### [ ] Column indexing

The traditional pandas [] column indexing is also possible in polars. The output depends on whether a single or a double set of square brackets is used.
* [] - outputs a Series
* [[ ]] - outputs a DataFrame

In [None]:
import polars as pl

csv_file = 'Titanic.csv'

df = pl.read_csv(csv_file)
df.head(3)

In [None]:
# A Series output

df['Age'].head(3)

Age
f64
22.0
38.0
26.0


In [None]:
# A DataFrame output

df[['Survived', 'Age']].head(3)

Survived,Age
i64,f64
0,22.0
1,38.0
1,26.0


### Simultaneous rows and columns selection

Unlike pandas, polars supports simultaneous rows and columns selection with [ ] synthax. It interprets the values provided in square brackets as a tuple. For example:

In [None]:
# Retrun the value of the first row of the Age column

df[0, "Age"]

22.0

In [None]:
# We get similar results with a tuple
df[(0, 'Age')]

22.0

In [None]:
# Rows and columns indexing

df[[0, 1], ['Age', 'Fare']]

Age,Fare
f64,f64
22.0,7.25
38.0,71.2833


The basic rules are as following:
* if we pass just numeric values we get rows
* if we pass just strings we get columns
* if we pass a tuple like [numeric, string] we get rows and columns

The numeric indexing for columns is also possible when we use a tuple:

In [None]:
df[:, 1:6].head(3)

Survived,Pclass,Name,Sex,Age
i64,i64,str,str,f64
0,3,"""Braund, Mr. Ow…","""male""",22.0
1,1,"""Cumings, Mrs. …","""female""",38.0
1,3,"""Heikkinen, Mis…","""female""",26.0


### Slicing

Polars also suports slicing for both rows and columns dimensions.

In [None]:
df[:2, 'Survived': 'Age']

Survived,Pclass,Name,Sex,Age
i64,i64,str,str,f64
0,3,"""Braund, Mr. Ow…","""male""",22.0
1,1,"""Cumings, Mrs. …","""female""",38.0


### Column creationg with [ ] indexing

In polars it is **NOT possible** to create a new column with [ ] indexing. Instead, we can use the with_column() method like in PySpark.

### Select method

A more spark-like alternative is to use the .select method on a dataframe. The importand distinction is that the output of a Select statement is always a DataFrame rather than a Series even if a single column is selected.

In [None]:
df.select('Age').head(3)

Age
f64
22.0
38.0
26.0


If a series is requires, we can use the to_series method explicitly. Notice the differnce in shape.

In [None]:
df.select('Age').to_series().head(3)

Age
f64
22.0
38.0
26.0


A simultaneous column list selection is also supported by polars.

In [None]:
df.select(['Survived', 'Age']).head(3)

Survived,Age
i64,f64
0,22.0
1,38.0
1,26.0


### Differences between using select method and [ ]

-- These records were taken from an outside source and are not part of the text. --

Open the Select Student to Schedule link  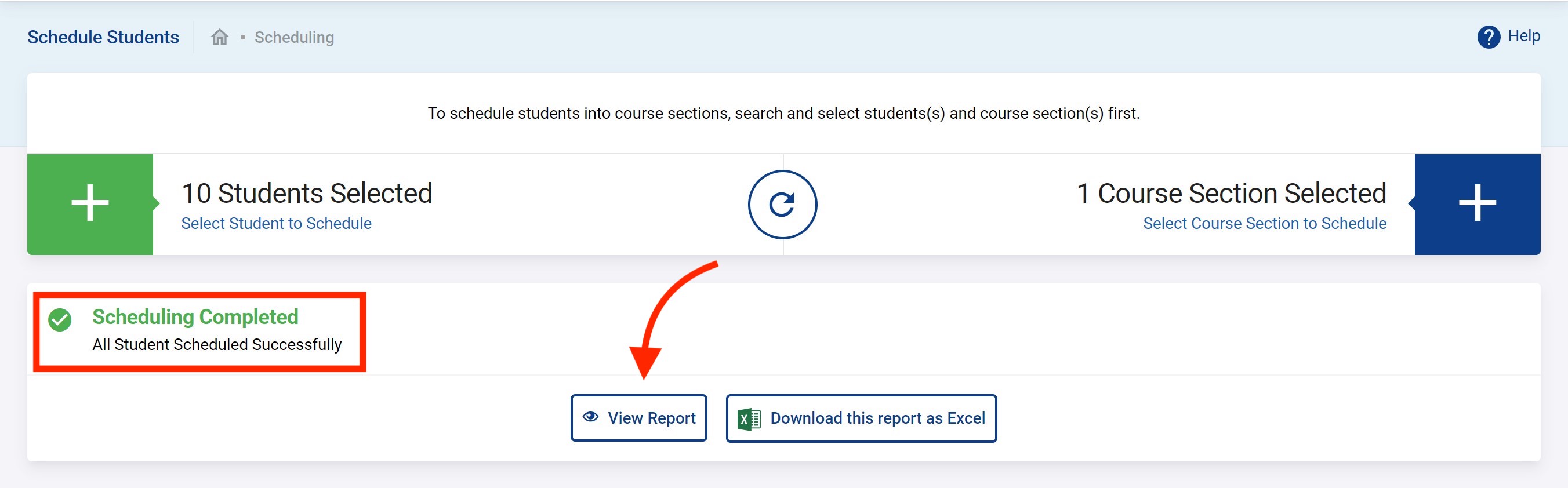(276, 223)
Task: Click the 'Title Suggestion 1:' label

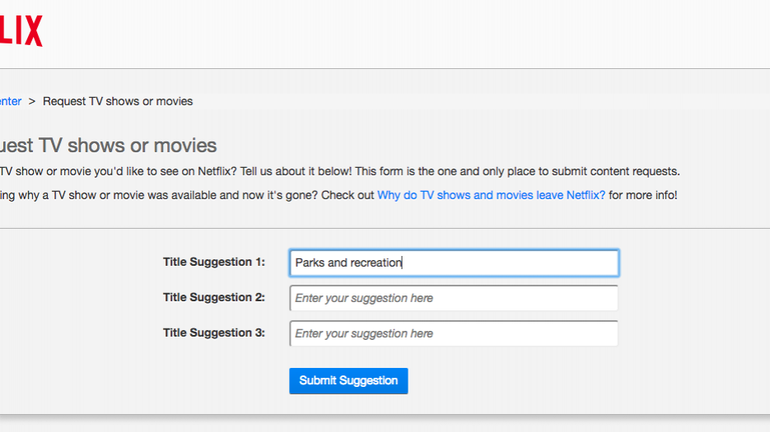Action: click(x=214, y=262)
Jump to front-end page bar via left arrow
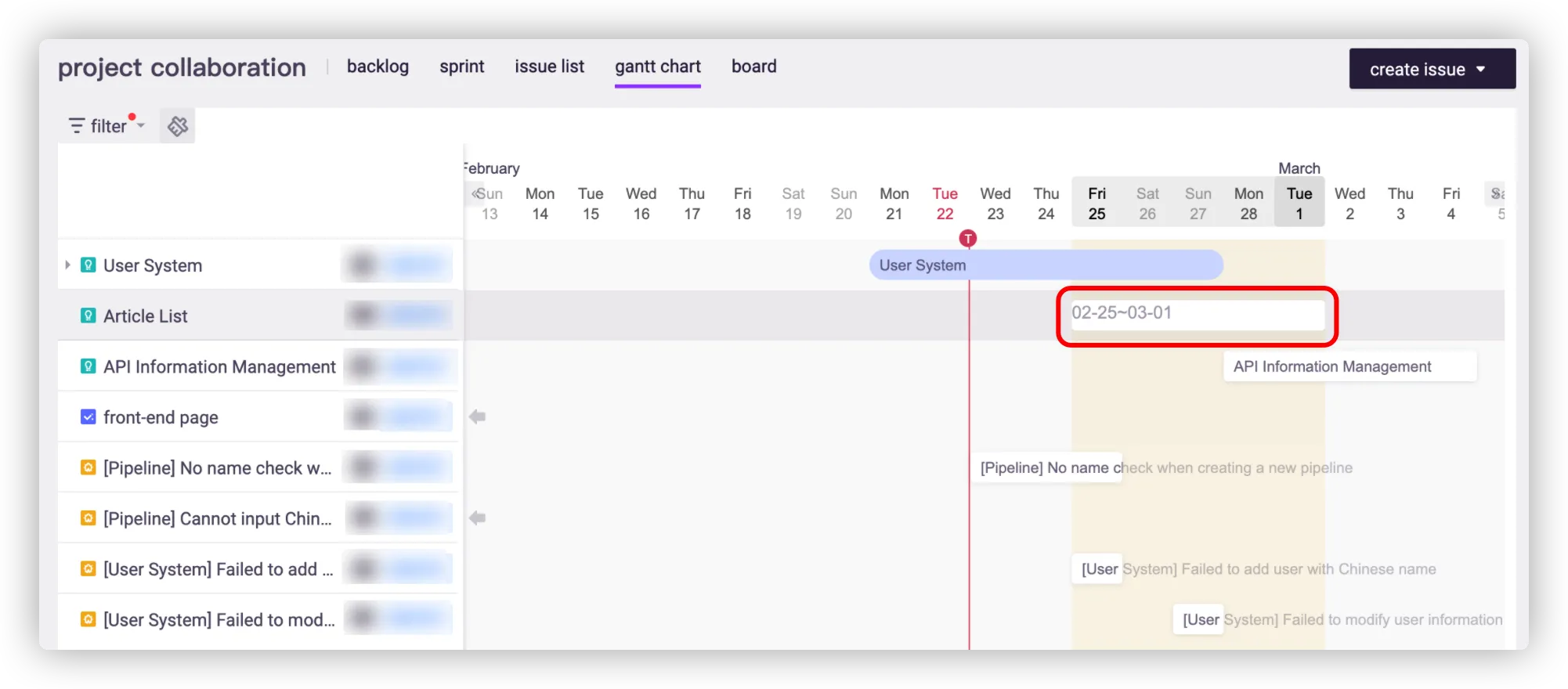 click(477, 417)
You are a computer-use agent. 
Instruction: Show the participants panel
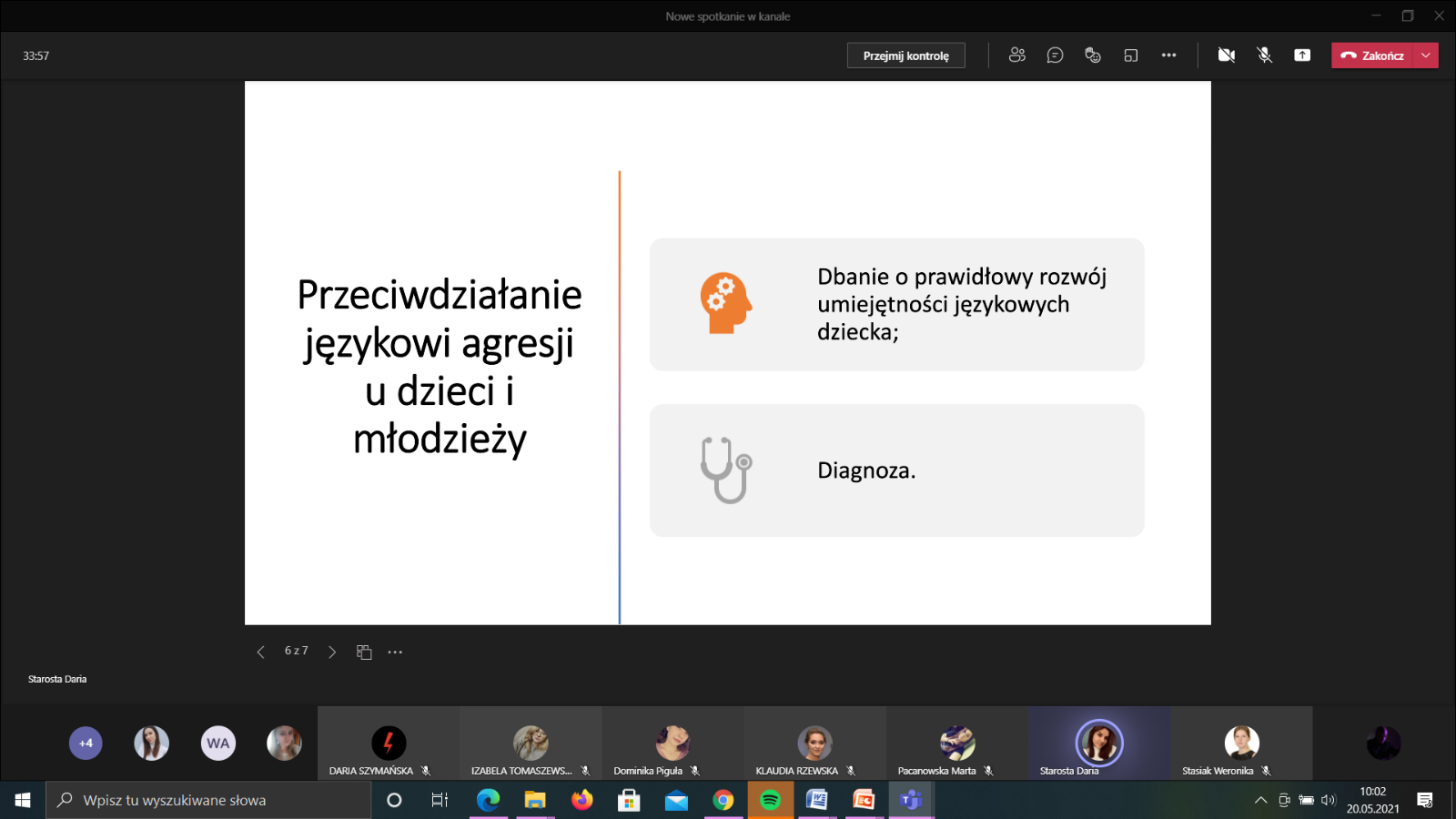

* [] indexing can only be used in eager mode, while select is supported in both eager and lazy mods.
* The expressions in select can be optimized in lazy mode by the query optimizer
* Multiple expressions in select can run in parallel

Also, as we saw before, columns in the select method can be accessd with an expression using pl.col synthax. Aside from synthactic differences, the expression API also has advantages because we can apply a transformation to a column before we output it.

In [None]:
# A simple select with expression

df.select(pl.col('Age')).head(3)

Age
f64
22.0
38.0
26.0


In [None]:
# Using the expression API with a column transformation

df.select(pl.col('Fare').round(0)).head(3)

Fare
f64
7.0
71.0
8.0


In [None]:
# The list expressions are also available

df.select([pl.col('Fare'), pl.col('Fare').round(0).alias('roundedFare')]).head(3)

Fare,roundedFare
f64,f64
7.25,7.0
71.2833,71.0
7.925,8.0


### Selecting columns in lazy mode

If we apply the select method in lazy mode, it changes the PROJECT part of the optimized query plan. In the example below it means that polars only loads the Survived and Age columns into memory when reading the CSV file. **Reducing the number of columns read also reduces the time and memory usage.**

In [1]:
df = pl.scan_csv(csv_file).select(['Survived', 'Age'])
df

NameError: name 'pl' is not defined

### **Selecting all columns from a DataFrame**

We can select all columns by replacing pl.col with pl.call in out expression API call.

In [None]:
df = pl.read_csv(csv_file)

df.select(pl.all().head(3))

PassengerId,Survived,Pclass,Name,Sex,Age,SibSp,Parch,Ticket,Fare,Cabin,Embarked
i64,i64,i64,str,str,f64,i64,i64,str,f64,str,str
1,0,3,"""Braund, Mr. Ow…","""male""",22.0,1,0,"""A/5 21171""",7.25,,"""S"""
2,1,1,"""Cumings, Mrs. …","""female""",38.0,1,0,"""PC 17599""",71.2833,"""C85""","""C"""
3,1,3,"""Heikkinen, Mis…","""female""",26.0,0,0,"""STON/O2. 31012…",7.925,,"""S"""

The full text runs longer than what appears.